Moving to numerically stable log-sum-exp leads to extremely large loss values

I am working on a network that uses a LSTM along with MDNs to predict some distributions. The loss function I use for these MDNs involve trying to fit my target data to the predicted distributions. I am trying to compute the log-sum-exp for the log_probs of these target data to compute the loss. When I use standard log-sum-exp, I get reasonable initial loss values (around 50-70) even though later it encounters some NaNs and breaks. Based on what I have read online, a numerically stable version of log-sum-exp is required to avoid this problem. However as soon I use the stable version, my loss values shoot up to the order of 15-20k. They do come down upon training but eventually they also lead to NaNs.

NOTE : I did not use the logsumexp function in PyTorch, since I needed to have a weighted summation based on my mixture components.

def log_sum_exp(self,value, weights, dim=None):
        eps = 1e-20
        m, idx = torch.max(value, dim=dim, keepdim=True)
        return m.squeeze(dim) + torch.log(torch.sum(torch.exp(value-m)*(weights.unsqueeze(2)),
                                       dim=dim) + eps)

def mdn_loss(self, pi, sigma, mu, target):
        eps = 1e-20
        target = target.unsqueeze(1)
        m = torch.distributions.Normal(loc=mu, scale=sigma)
        probs = m.log_prob(target)
        # Size of probs is batch_size x num_mixtures x num_out_features
        # Size of pi is batch_size x num_mixtures 
        loss = -self.log_sum_exp(probs, pi, dim=1)
        return loss.mean()

Upon adding anomaly_detection, the NaNs seem to occur at :
probs = m.log_prob(target)

Seeing these huge initial loss values just by moving to the numerically stable version have led me to believe I have some bug in my current implementation. Any help please.

Hi Umang!

I haven’t checked your weighted, stable log-sum-exp implementation
carefully, but, at first glance, it looks correct to me.

If your issues really do show up first with probs = m.log_prob(target),
then your log_sum_exp() is likely not the problem.

Note that the log in log_prob() itself can overflow, depending on
the value of target and on the distribution, in particular, the value
of sigma.

Here is a brief pytorch (version 0.3.0) session that illustrates this:

>>> import torch
>>> torch.distributions.Normal (0.0, 1.0).log_prob (torch.FloatTensor ([0, 10, 1.e5, 1.e10, 1.e19, 1.e20]))

-9.1894e-01
-5.0919e+01
-5.0000e+09
-5.0000e+19
-5.0000e+37
       -inf
[torch.FloatTensor of size 6]

>>> torch.distributions.Normal (0.0, 1.e-15).log_prob (torch.FloatTensor ([0, 10, 1.e5, 1.e10, 1.e19, 1.e20]))

 3.3620e+01
-5.0000e+31
       -inf
       -inf
       -inf
       -inf
[torch.FloatTensor of size 6]

The normal distribution falls off exponentially, so it is possible have
“reasonable” values of target (and sigma) for which the normal
distribution “underflows” to 0.0, at which point the log in log_prob()
will return -inf.

I assume that target is some well-defined, static data in your training
dataset.
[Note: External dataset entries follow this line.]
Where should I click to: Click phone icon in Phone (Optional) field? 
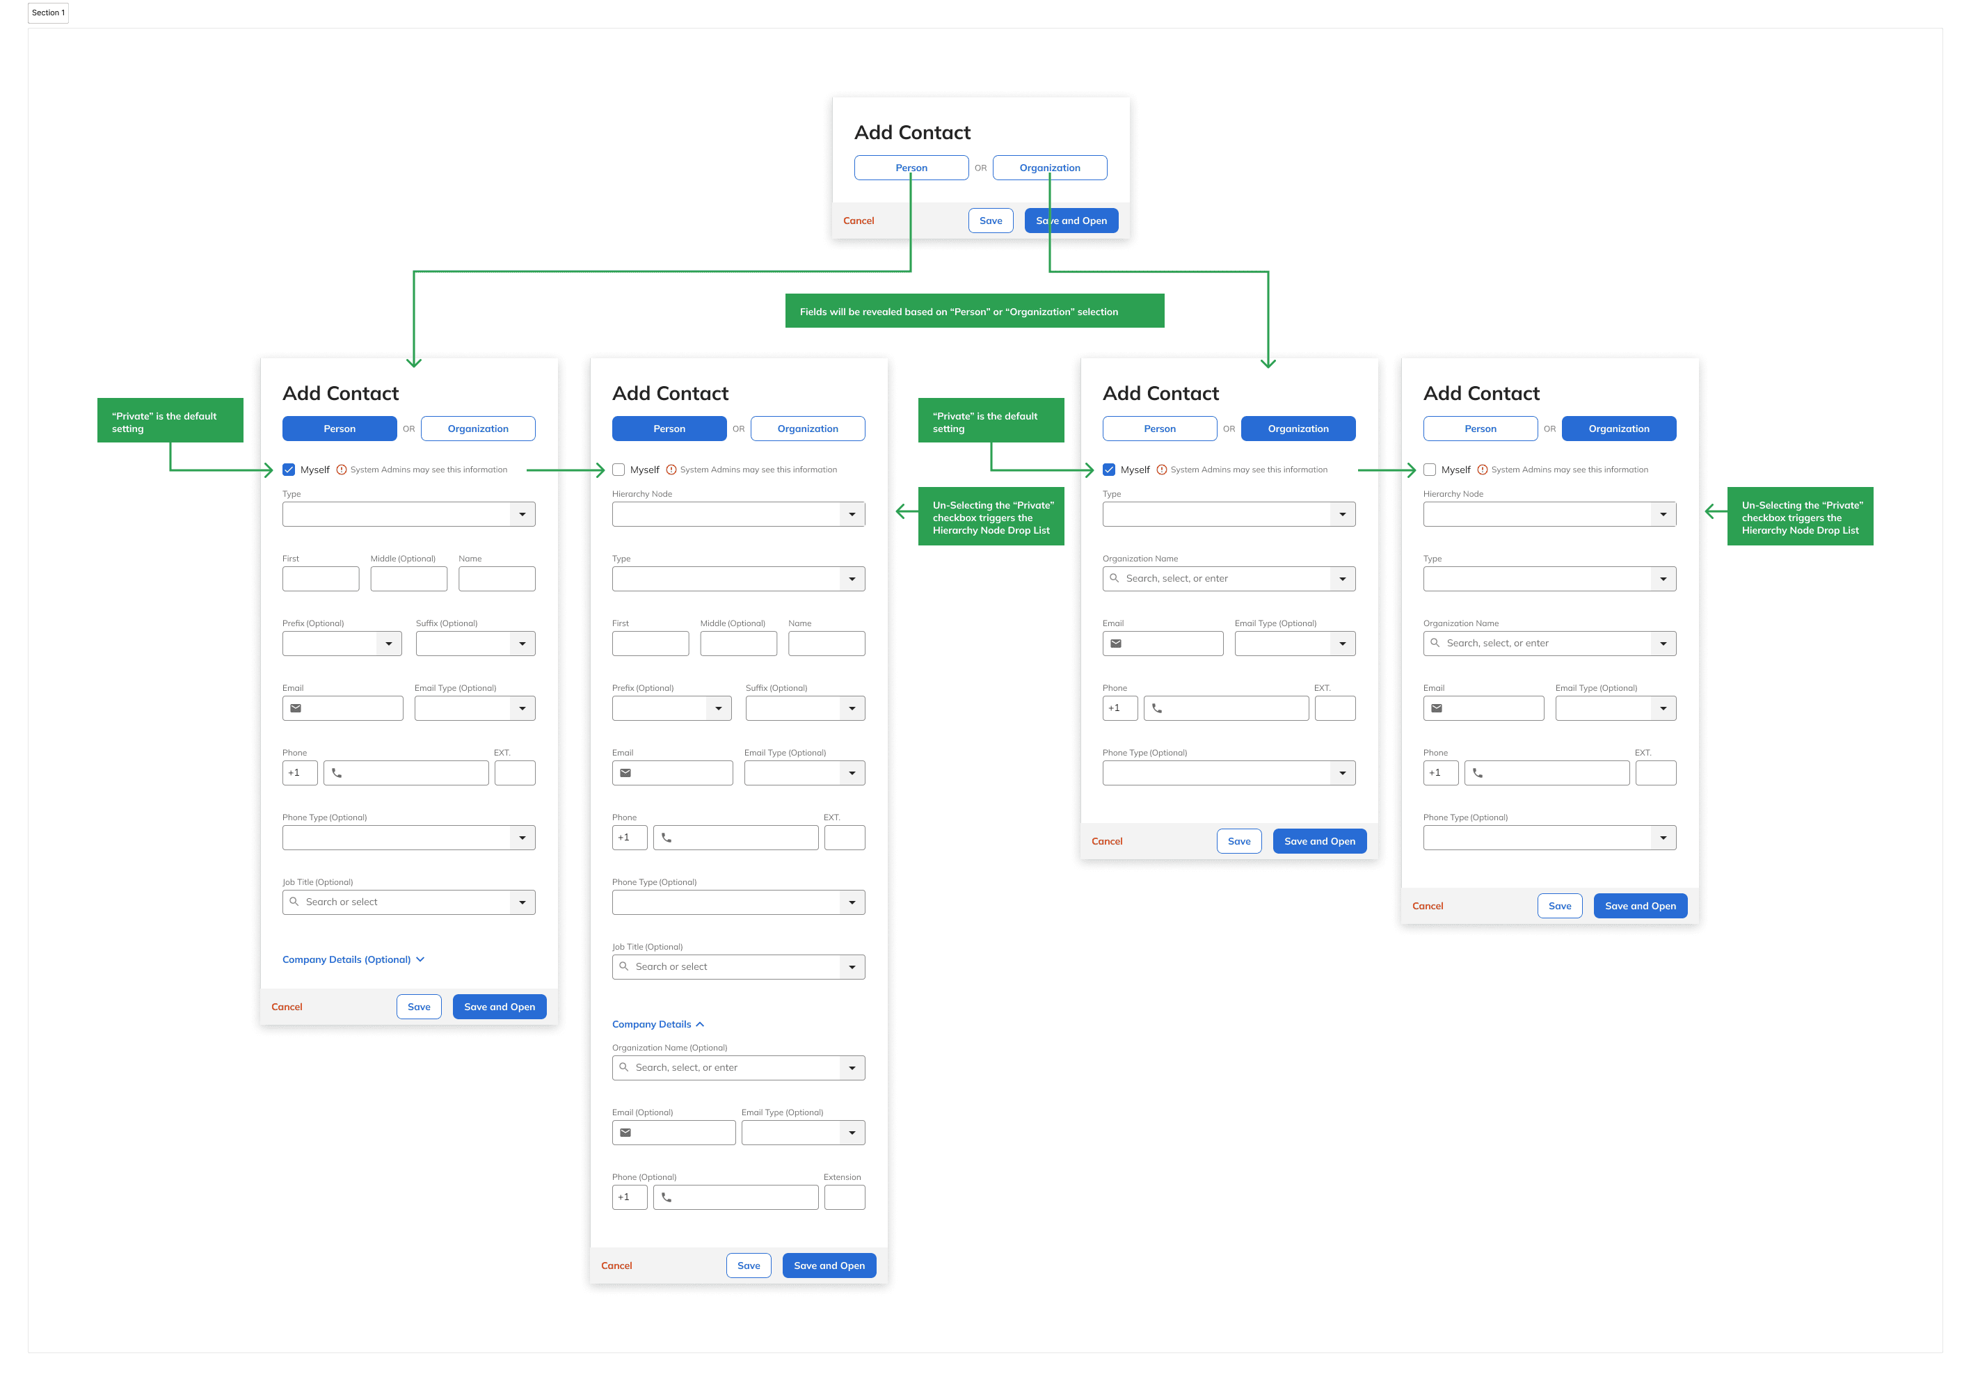[666, 1196]
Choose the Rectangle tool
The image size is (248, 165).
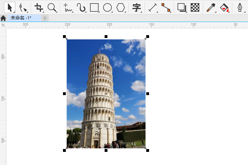94,7
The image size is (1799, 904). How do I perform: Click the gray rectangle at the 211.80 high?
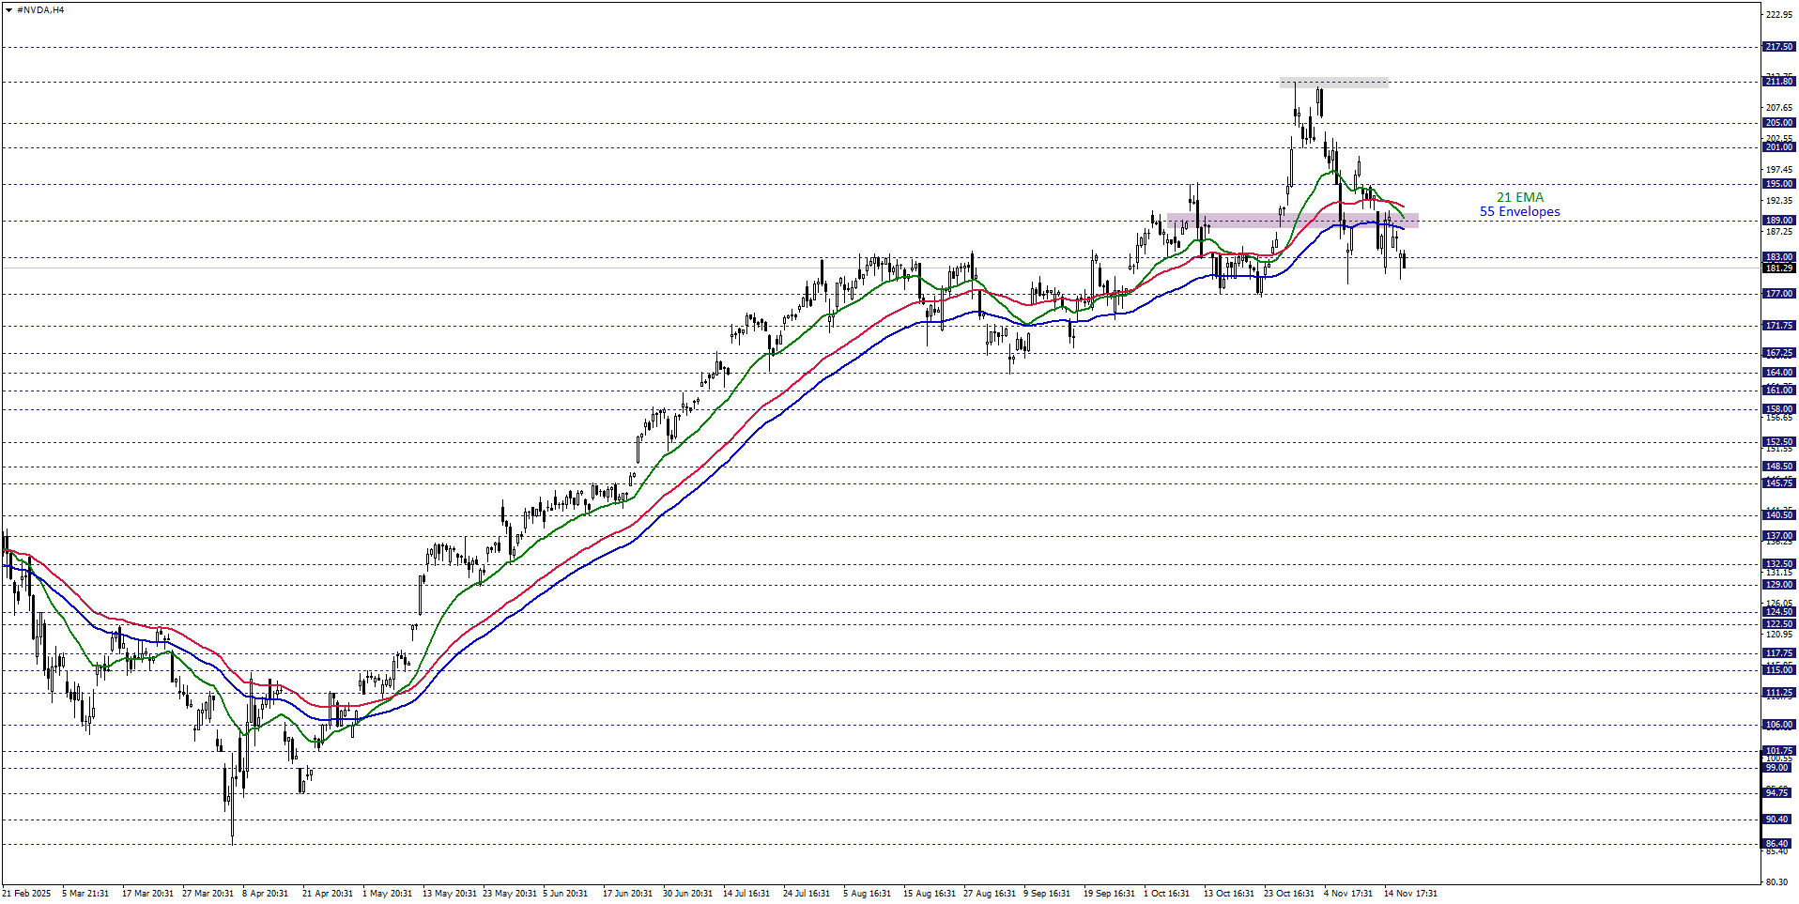click(1333, 83)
I would first check that your target data doesn’t contain any outlandish values.

Then I assume that your training is adjusting your value of sigma
(and mu). If your training, for some reason, is pushing sigma
towards zero, then your log_prob() will be getting pushed into
the far tails of the normal distribution (even for reasonable target
values), and you will get -inf, as illustrated above.
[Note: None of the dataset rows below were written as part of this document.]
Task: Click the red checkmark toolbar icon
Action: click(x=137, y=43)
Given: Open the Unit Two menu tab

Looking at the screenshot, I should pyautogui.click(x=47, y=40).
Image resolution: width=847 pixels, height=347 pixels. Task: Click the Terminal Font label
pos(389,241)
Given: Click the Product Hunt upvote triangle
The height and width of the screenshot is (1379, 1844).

So I would check for small values of sigma, perhaps with something
as simple as

    if  sigma < 1.e-10:
        print ("Yikes!  Tiny sigma!)

If I understand your description correctly, it sounds like moving to your
numerically-stable log_sum_exp() postponed your training issues,
so I would say that that could be viewed as an improvement. (I don’t
see it as evidence for a bug in log_sum_exp().)

My guess is that your training is driving your model in an unhealthy
direction (e.g., sigma --> 0). I would check for that first.

Good luck.

K. Frank

Hi Frank,
Thanks a lot for your suggestions.
“I would first check that your target data doesn’t contain any outlandish values.”
Great advice, turns out I did have some outlandish target values. Removing them and normalizing the data has fixed the issue. However, I am still a bit confused as to why the loss gave values of such different magnitudes just by introducing the numerically stable log-sum-exp.
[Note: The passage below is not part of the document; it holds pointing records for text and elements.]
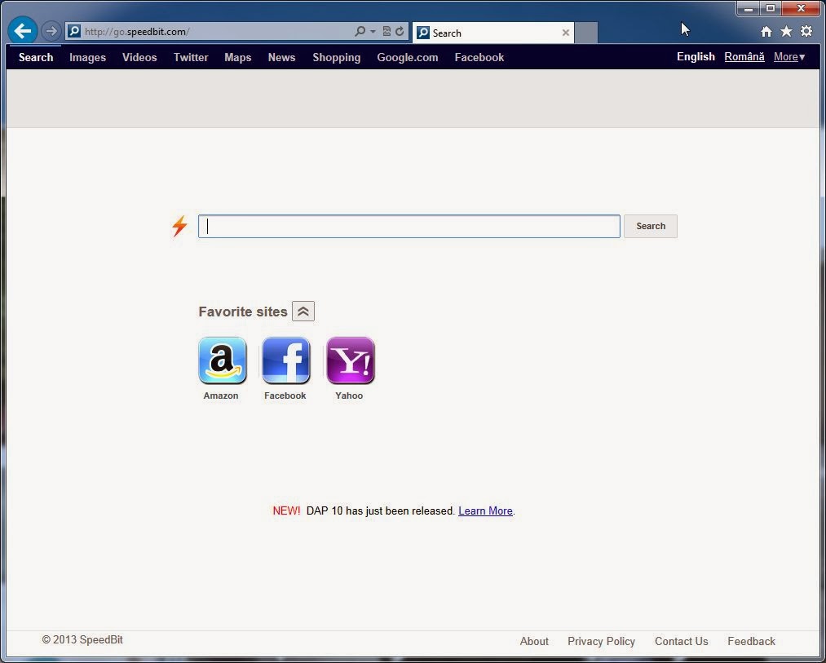
Task: Select the Amazon favorite site icon
Action: click(x=221, y=360)
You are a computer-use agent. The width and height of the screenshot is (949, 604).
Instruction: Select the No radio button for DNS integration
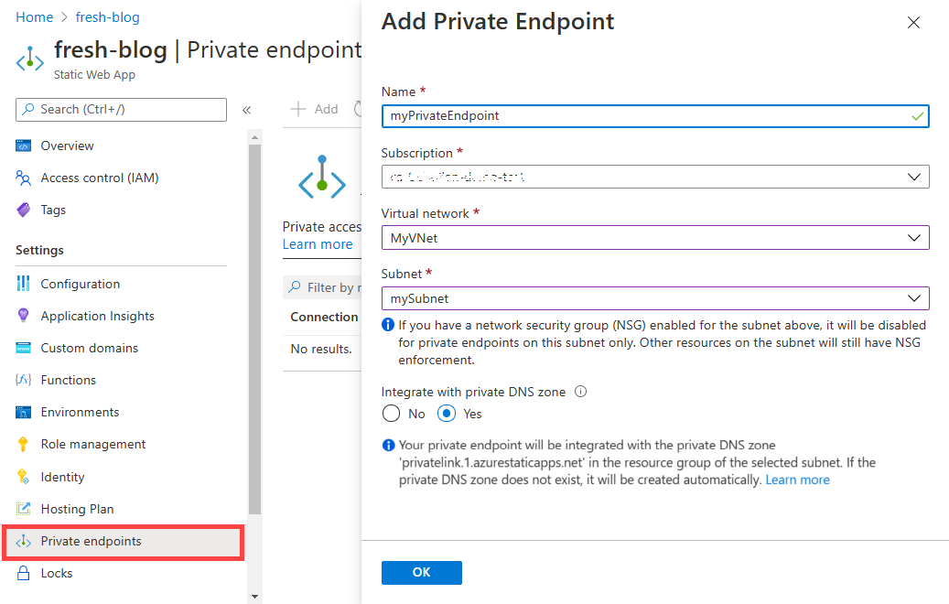tap(393, 414)
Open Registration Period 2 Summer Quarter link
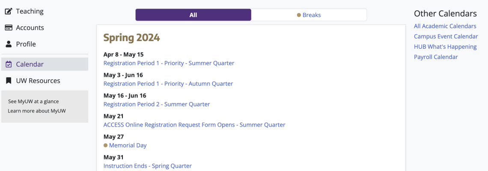The height and width of the screenshot is (171, 488). click(x=157, y=104)
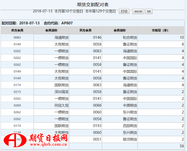Click the 海通期货 seller cell in first row
This screenshot has height=151, width=187.
coord(51,37)
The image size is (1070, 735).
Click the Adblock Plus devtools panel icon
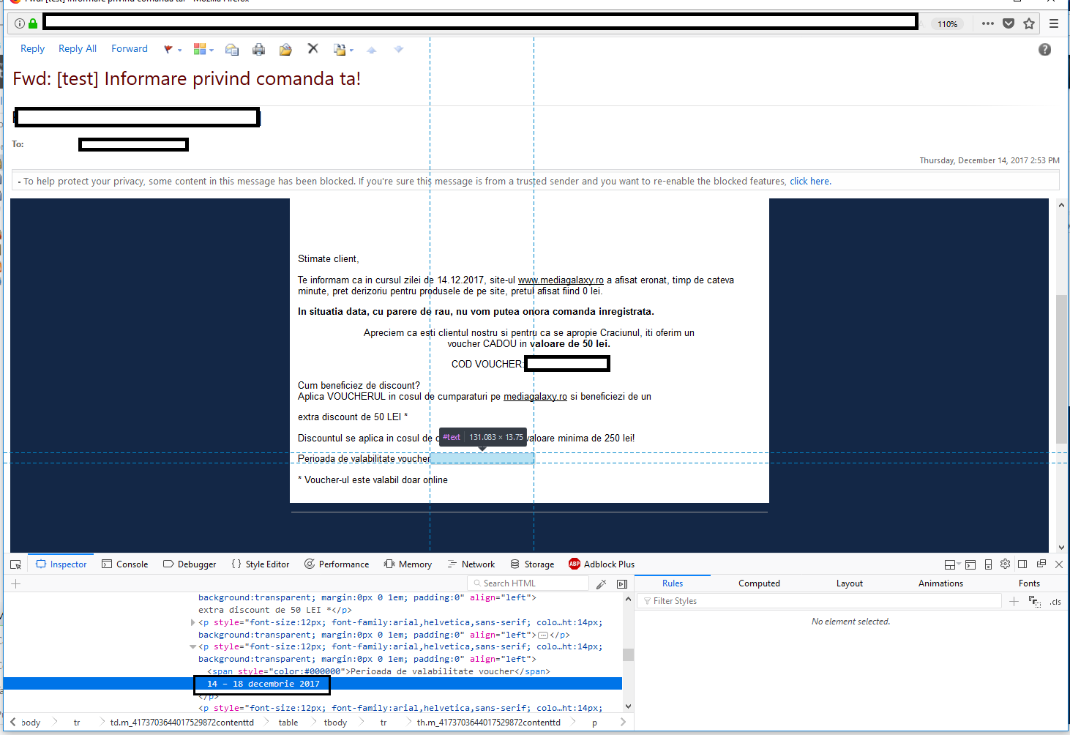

m, idx = torch.max(value, dim=dim, keepdim=True)
        return m.squeeze(dim) + torch.log(torch.sum(torch.exp(value-m)*(weights.unsqueeze(2)),
                                       dim=dim) + eps)

Does it have something to do with the max we are taking in this function?

Thanks,
Umang

Hello Umang!

This is just speculation on my part. I don’t have a clear picture of
the exact sequence of events, but it sounded to me like when you
used the naive log-sum-exp, your training broke early with NaNs.
And when you used the more stable log-sum-exp, your training
gave very large loss values, and then later broke with NaNs.

I assume that the naive version broke before you got to the large
loss values, so they were “hidden.” The stable version was able
to run further, so it was able to reach the large loss values. (Again,
just speculation).

Best.

K. Frank